Although widely disputed, I first came across the quotation at Eli Lilly “None of us is as smart as all of us” as attributed to the American baseball player, Satchel Paige. I must admit that, in the main, I’m not a great fan of sporting motivational quotations applied to business, especially the pharmaceutical industry, but it has given us some gems, such as “It’s a funny old game” (James Greaves), “Baseball has the great advantage over cricket of being sooner ended” (George Bernard Shaw) and the classics “You can observe a lot by just watching” and, who could forget, “Baseball is 90 percent mental and the other half is physical”? (Both from Yogi Berra). Although motivational quotes can be of dubious use, the spirit behind “None of us is as smart as all of us” strikes a chord with many. The days when Pharmaceutical Companies ploughed their own furrow are becoming a fading memory and drug discovery is becoming, very much, an enterprise that values the benefits that collaboration and partnership can bring. The three feature articles in this month’s newsletter highlight the benefits and issues that can accompany alliances and collaborations.
The first article is by John Qi Dong and Killian J. McCarthy from the University of Groningen and is entitled: “When more isn’t merrier: pharmaceutical alliance networks and breakthrough innovation”. The authors describe how they have developed a model of the US pharmaceutical industry strategic alliances (particularly with universities) and how they have impacted breakthrough innovation. The authors highlight that companies tend to be involved in multiple, simultaneous alliances. Their model allows the analysis of strengths and benefits of such alliances, but they also highlight some caveats of adopting, as they put it, “…a more the merrier approach to strategic alliance making”.

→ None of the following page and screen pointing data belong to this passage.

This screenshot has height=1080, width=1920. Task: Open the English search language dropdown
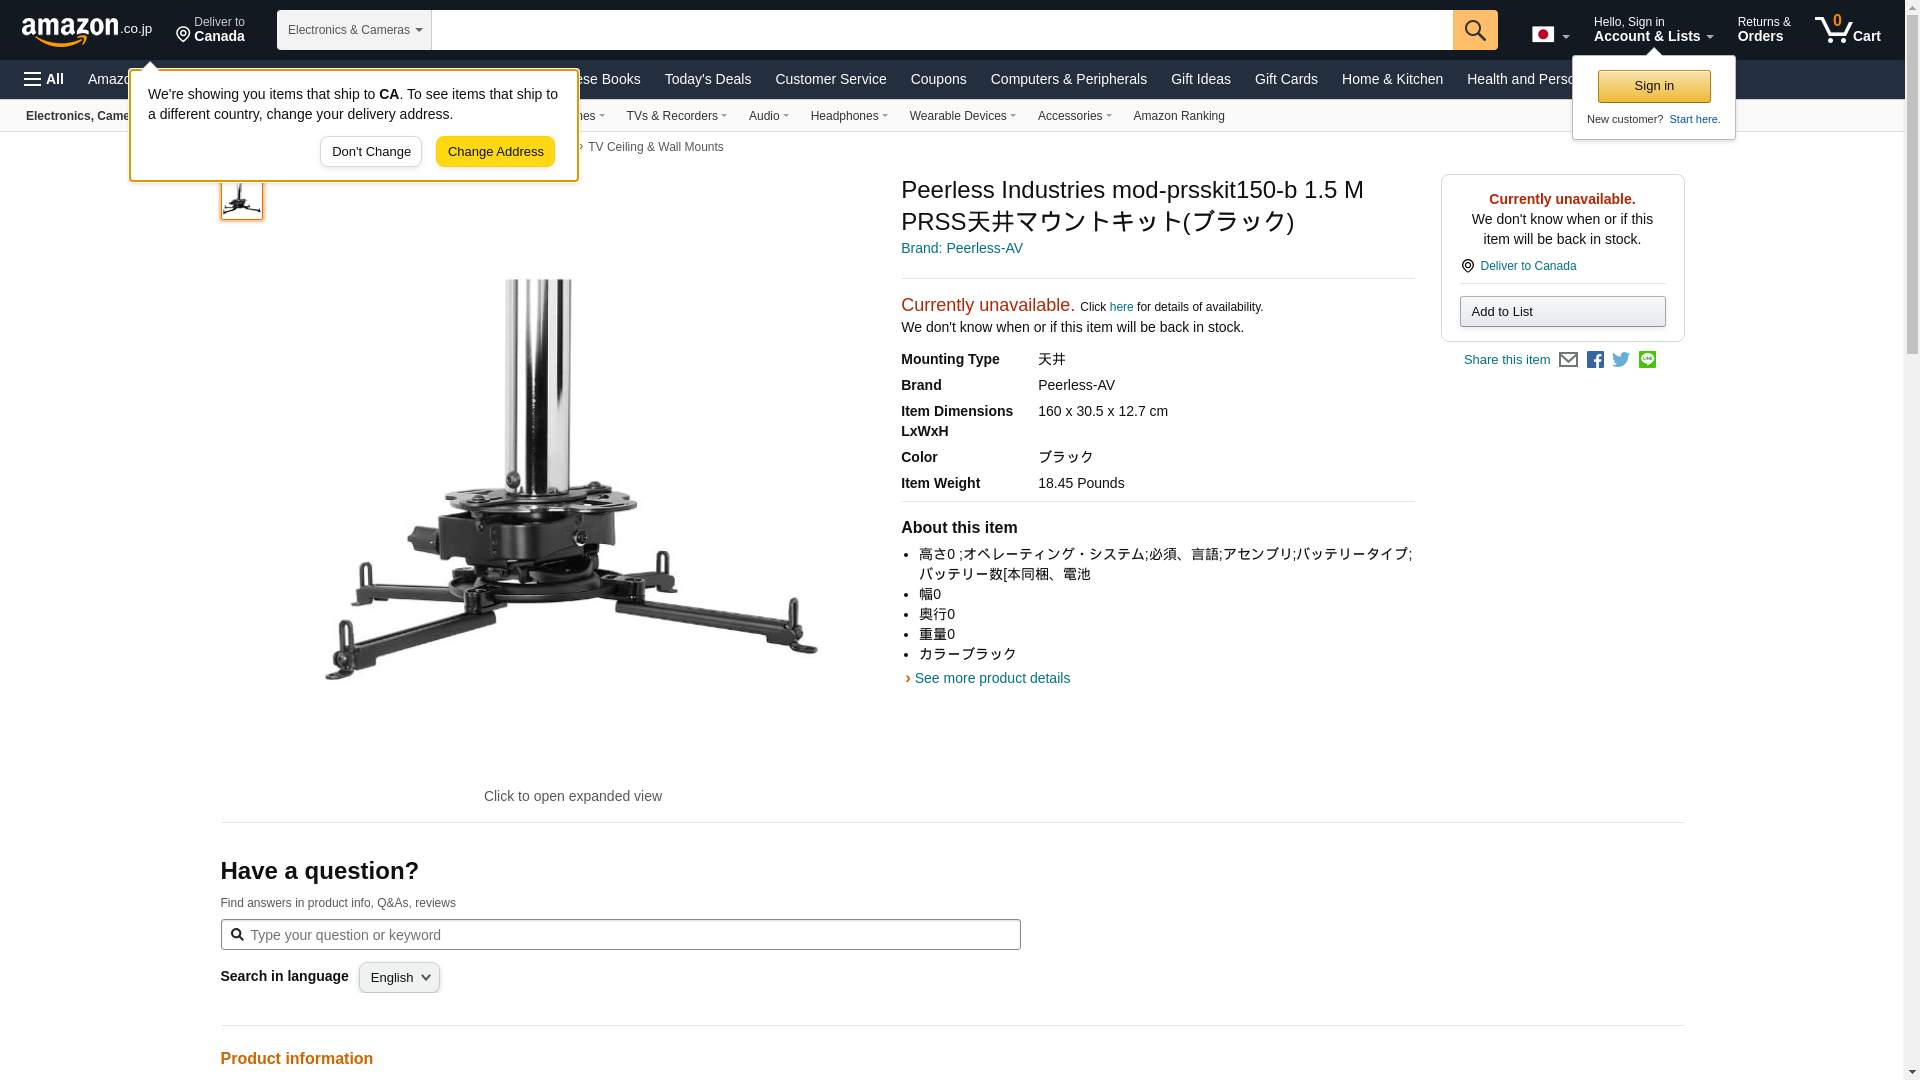click(399, 978)
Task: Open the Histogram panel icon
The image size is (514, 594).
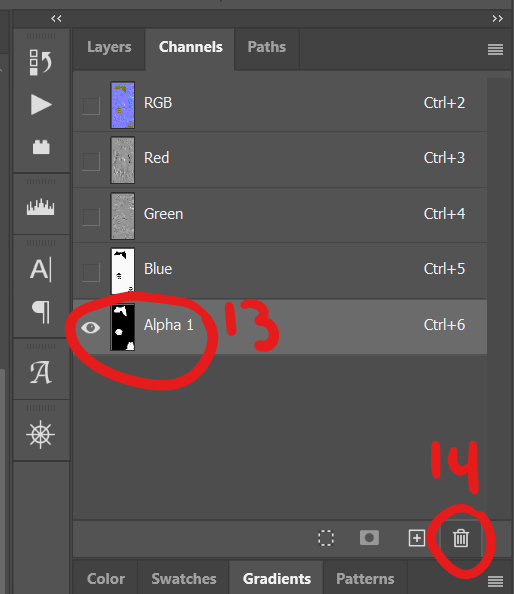Action: pyautogui.click(x=41, y=207)
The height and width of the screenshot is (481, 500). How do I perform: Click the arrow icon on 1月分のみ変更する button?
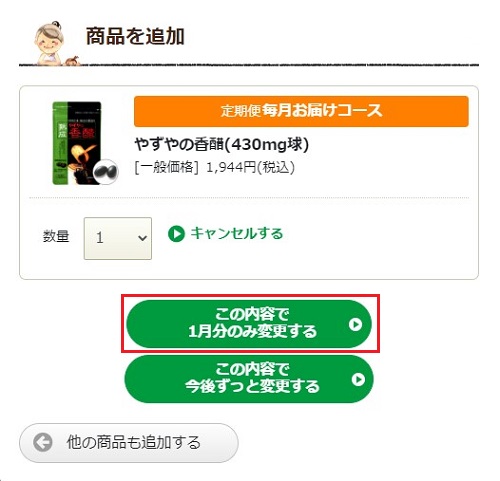coord(355,324)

Following on from this, the paper by Mark Tomilo, Heather Ascani, Barbara Mirel, Maria Chiara Magnone, Carol Moreno Quinn, Anil Karihaloo, Kevin Duffin, Uptal D. Patel and Matthias Kretzler of various University and Industry departments, entitled “‘Renal Pre-Competitive Consortium (RPC2): discovering therapeutic targets together” There is a significant unmet medical need for the treatment of kidney disease. As a strategy better to develop drug solutions for patients, the authors (amongst others) set up and developed an academic-industry consortium to share information, experience, resource and knowledge to accelerate developments in treatment. The article discusses the philosophy underpinning the consortium, how it has been developed and results derived from it.
The final article by Christopher J. Helal, Alessandra Bartolozzi, Steven D. Goble, Neelakanda S. Mani, Angel Guzman-Perez, Ajay K. Ohri, Zhi-Cai Shi and Chakrapani Subramanyam entitled: “Increased building block access through collaboration”. Gives a more practical example of how real value can be derived from pre-competitive collaborative efforts. In this case it shows how collaboration can give access to more diverse and better building blocks to enhance diversity in medicinal chemistry efforts.
Steve Carney was born in Liverpool, England and studied Biochemistry at Liverpool University, obtaining a BSc.(Hons) and then read for a PhD on the Biochemistry and Pathology of Connective Tissue Diseases in Manchester University, in the Departments of Medical Biochemistry and Histopathology. On completion of his PhD he moved to the Kennedy Institute of Rheumatology, London, where he worked with Professor Helen Muir FRS and Professor Tim Hardingham, on the biochemistry of experimental Osteoarthritis. He joined Eli Lilly and Co. and held a number of positions in Biology R&D, initially in the Connective Tissue Department, but latterly in the Neuroscience Department. He left Lilly to take up his present position as Managing Editor, Drug Discovery Today, at Elsevier. Currently, he also holds an honorary lectureship in Drug Discovery at the University of Surrey, UK. He has authored over 50 articles in peer-reviewed journals, written several book chapters and has held a number of patents. On the media front, Dr. Carney has been busy on some hush-hush projects that will be reported on later in the year.